Zentralrat warnt vor Antisemitismus in Kirchen

"Antisemitischer Bodensatz"

Der Zentralrat der Juden in Deutschland hat vor gravierenden antisemitischen Tendenzen in den Kirchen gewarnt. Präsidentin Charlotte Knobloch forderte am Donnerstag im Gespräch mit "Welt online" zugleich eine Absage der Kirchen an jede Judenmission. "Die jüngsten Ereignisse verdeutlichen, wie tief verwurzelt der antisemitische Bodensatz insbesondere in fundamentalistischen Strömungen der katholischen Kirche ist", sagte sie mit Blick auch auf die traditionalistische Pius-Bruderschaft.

 (DR)

«Es ist erschreckend, mit welchem Selbstverständnis in einer aufgeklärten Gesellschaft jüdische Menschen hinter vorgehaltener Hand oder ganz offen als 'Gottesmörder' bezeichnet werden», bemängelte sie.
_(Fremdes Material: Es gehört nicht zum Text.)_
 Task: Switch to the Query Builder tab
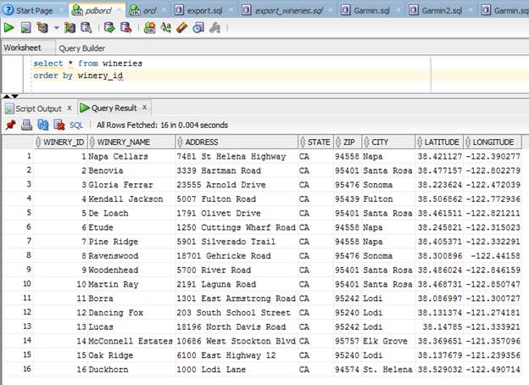click(82, 48)
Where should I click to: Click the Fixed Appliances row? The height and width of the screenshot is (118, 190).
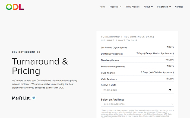point(137,60)
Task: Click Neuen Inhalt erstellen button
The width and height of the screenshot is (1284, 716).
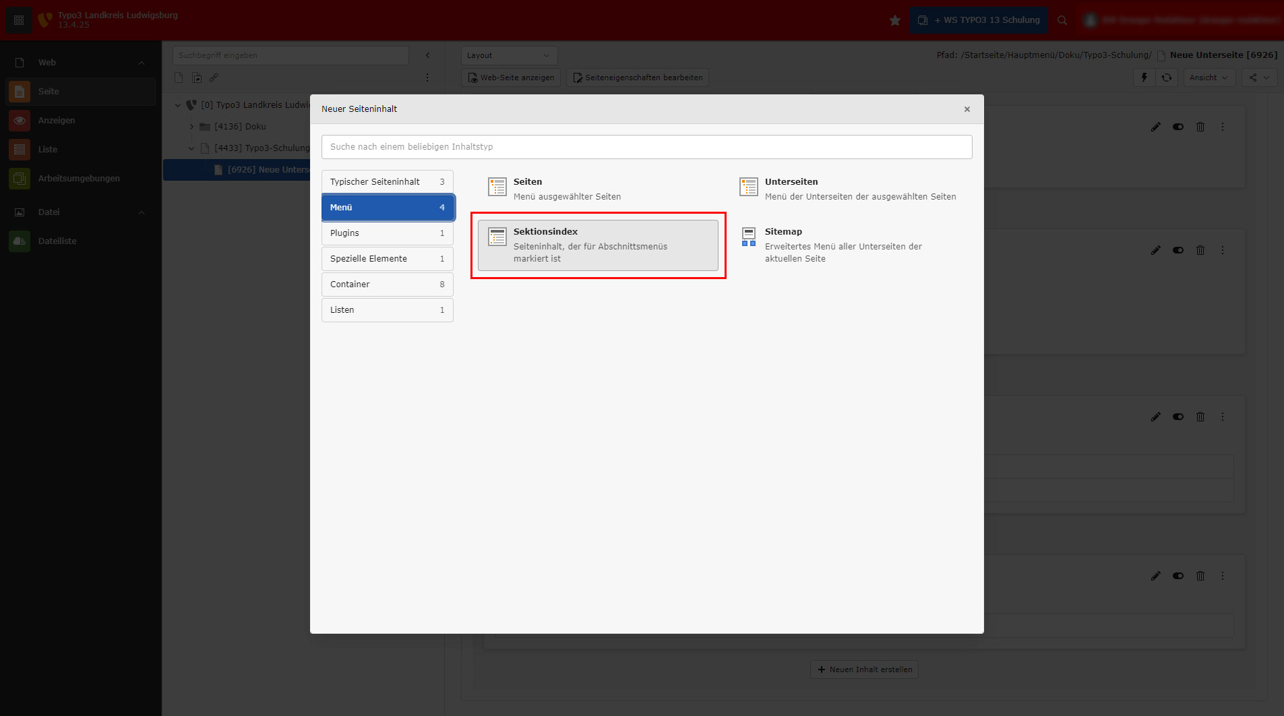Action: [x=864, y=669]
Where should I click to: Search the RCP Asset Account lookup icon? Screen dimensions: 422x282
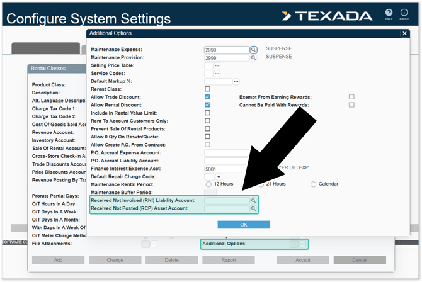[254, 208]
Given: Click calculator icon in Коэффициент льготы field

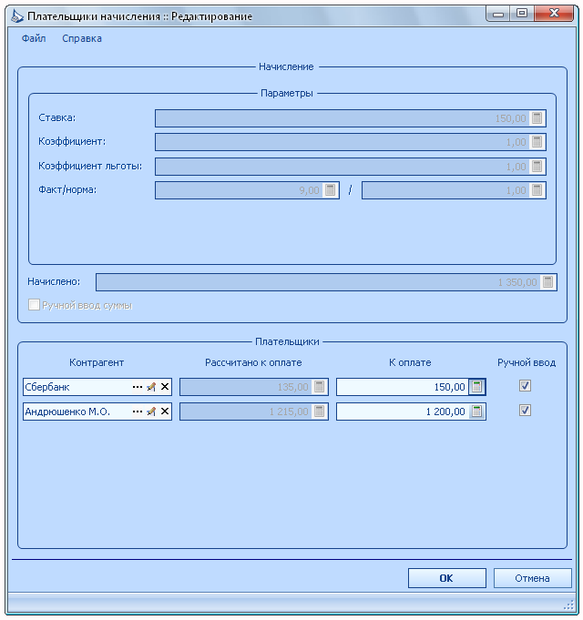Looking at the screenshot, I should pos(537,167).
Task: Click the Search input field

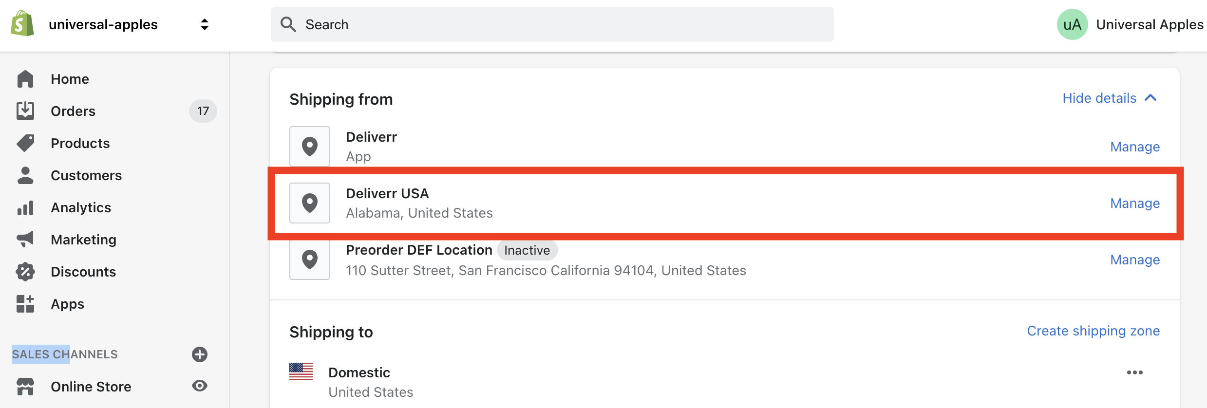Action: [552, 24]
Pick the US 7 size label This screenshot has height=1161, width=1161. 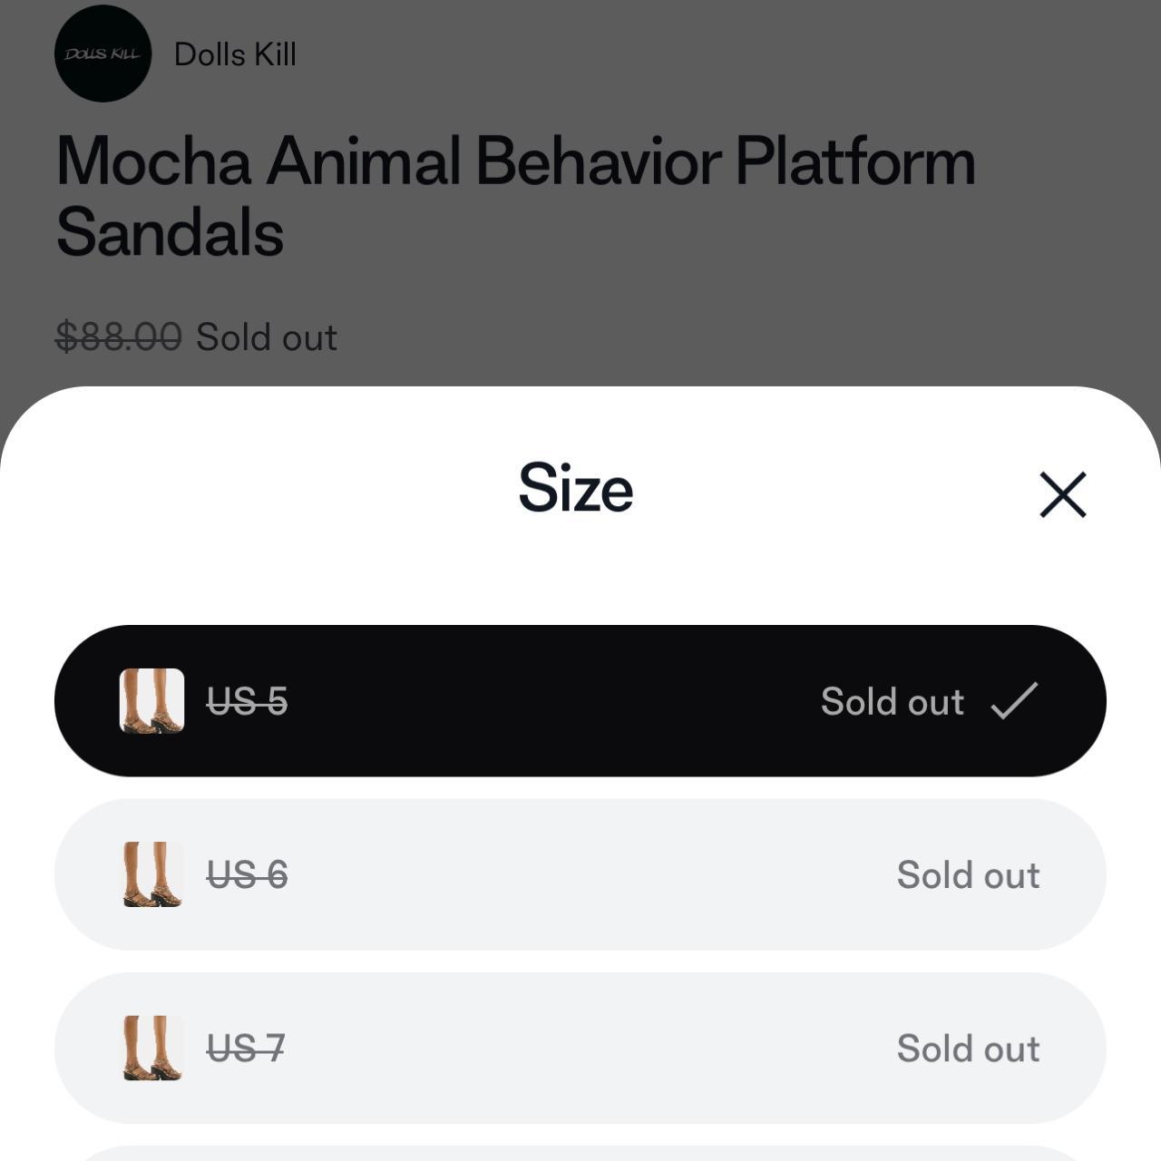click(x=245, y=1049)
Knobloch nimmt am Sonntag an der zentralen Eröffnungsfeier der «Woche der Brüderlichkeit» mit Bundespräsident Horst Köhler im Hamburger Schauspielhaus teil. Sie wird dort aber keinen Redebeitrag halten. Sie erwarte von der Woche, dass von allen Seiten eine deutliche Abgrenzung zu antisemitischen Gruppierungen gezogen werde, die mit jahrhundertealten Stereotypen gegen jüdische Menschen hetzten. Es reiche bei den Kirchen keinesfalls aus, den Antisemitismus zu verurteilen. Vielmehr sei es moralische Pflicht der Kirchen, den innerkirchlichen Antisemitismus offensiv zu bekämpfen.

Knobloch äußerte sich auch zu den Auseinandersetzungen mit dem Vatikan in den vergangenen Wochen. Der Papst habe zwar die Leugnung des Holocaust und jegliche Form von Antisemitismus scharf verurteilt, aber bislang noch keine Konsequenzen bezüglich der antisemitischen Pius-Bruderschaft gezogen. Es sei in diesem Zusammenhang unverständlich und absurd, dass sich der Vatikan vom Holocaust-Leugner Richard Williamson eine Bedenkzeit habe diktieren lassen, damit sich dieser von der Existenz des Holocaust überzeugen könne. «Das ist eine Farce für alle Überlebenden des Völkermords, bei dem sechs Millionen jüdische Menschen ermordet wurden.»

Knobloch kritisierte erneut die Rolle von Papst Benedikt XVI. in der Frage der Judenmission. Die Umformulierung der lateinischen Karfreitagsfürbitte sei als deutlicher Rückschritt im christlich-jüdischen Dialog zu bewerten. «Durch den rückwärtsgewandten Eingriff des Papstes wird einer Geringschätzung der jüdischen Religion das Wort geredet, wie sie einer toleranten Theologie nicht angemessen und deshalb gefährlich ist.»